AUSTRALIAN FRONTIERS OF SCIENCE, 2003

The Shine Dome, Canberra, 31 July to 1 August

Data challenges in astronomy
by Dr David Barnes

David Barnes

David Barnes is a Research Fellow in Astronomy and Astrophysics at the University of Melbourne, where he also received his BSc and PhD degrees. After graduating in 1998, David spent two years working as a research astronomer and visualisation programmer at the CSIRO's Australia Telescope National Facility, before moving to Swinburne University of Technology in Melbourne. There he continued astronomy research while building and maintaining the University's supercomputer facility which now ranks as one of the top three in the country. In 2002, David returned to the University of Melbourne as a Research Fellow, and is presently Project Scientist for the Australian Virtual Observatory.

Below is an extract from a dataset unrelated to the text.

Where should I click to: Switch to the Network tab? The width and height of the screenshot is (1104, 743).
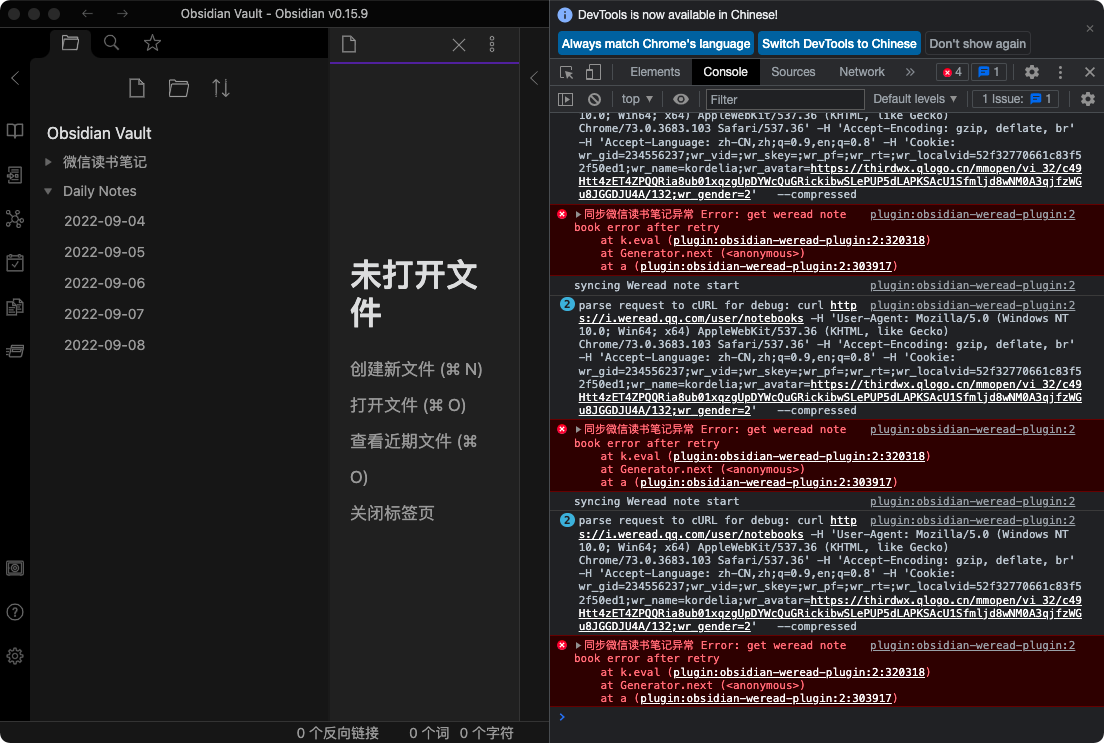click(862, 71)
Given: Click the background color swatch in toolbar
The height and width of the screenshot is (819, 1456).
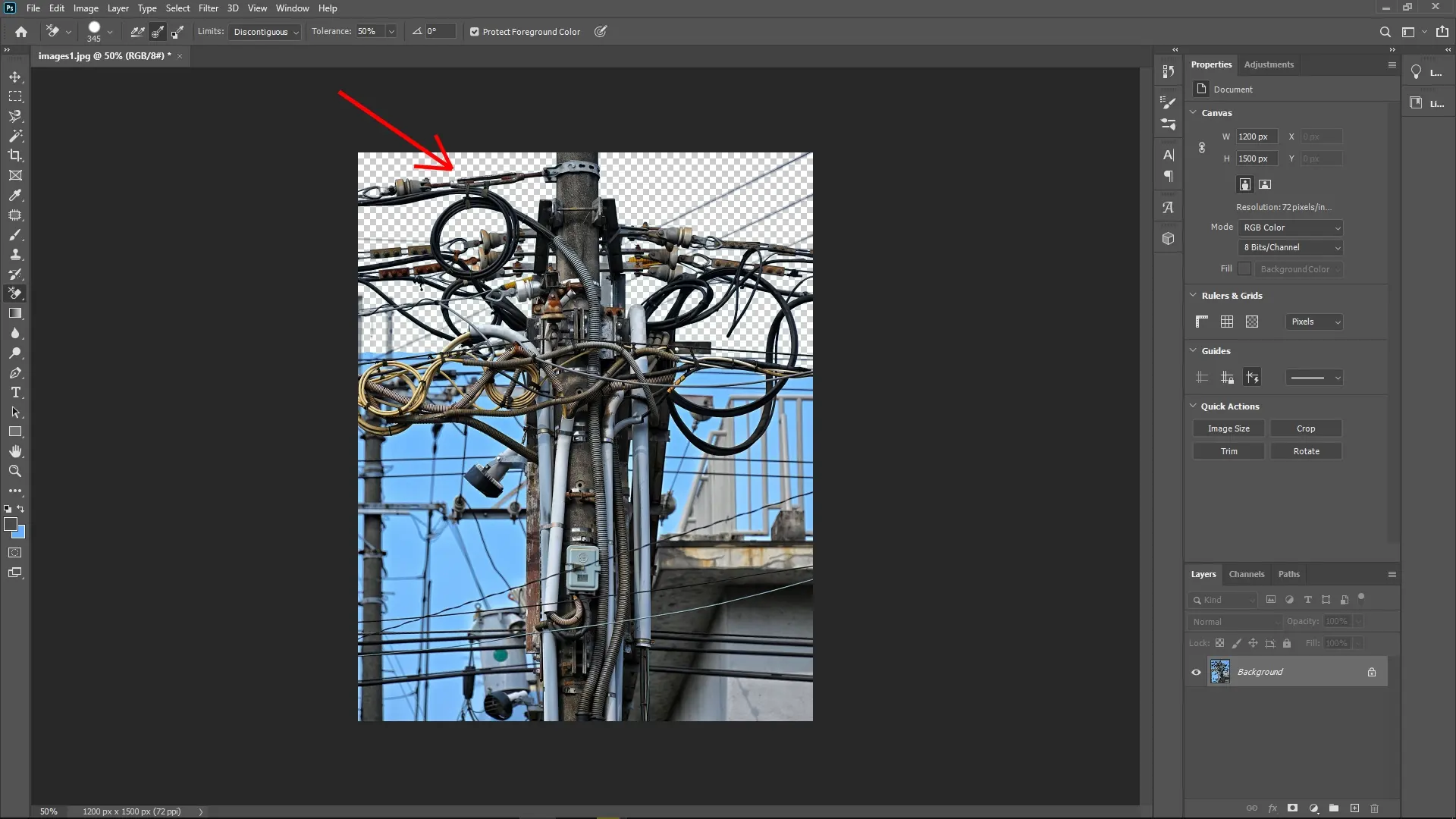Looking at the screenshot, I should (17, 530).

His research interests include galaxies, groups of galaxies, sky surveys and advanced algorithms for radio astronomy data processing. David is an author on 24 papers, and has been granted time on many of the world's radio astronomy telescopes.

Firstly, astronomy is theoretical and observational. There are two basic approaches, and they have to meet at some point. Theory involves taking existing models or producing new models, generally simulating them on a high-performance computer and comparing the results with what you might go out and observe in today's universe.

Secondly, a basic tool in all of this is doing surveys of the universe not just going out and looking at one interesting object, but going and imaging the entire sky, or a substantial fraction of it, and basically seeing what you see and whether it matches up with today's theories. Surveys, basically, continue to challenge theory, and vice versa at some level.

Thirdly, there are present and future surveys that are going to collect an enormous amount of data, data that is basically unmanageable by current systems. So, fourthly, towards the end of this talk I want to talk about some of the new and innovative systems and technologies we will need to take advantage of, just to manage and make sense of the data that we are confronted with.

Fifthly, I will also point out at the end that I suspect many of these challenges are encountered across disciplines, and I will give an example of how the UK is approaching this problem.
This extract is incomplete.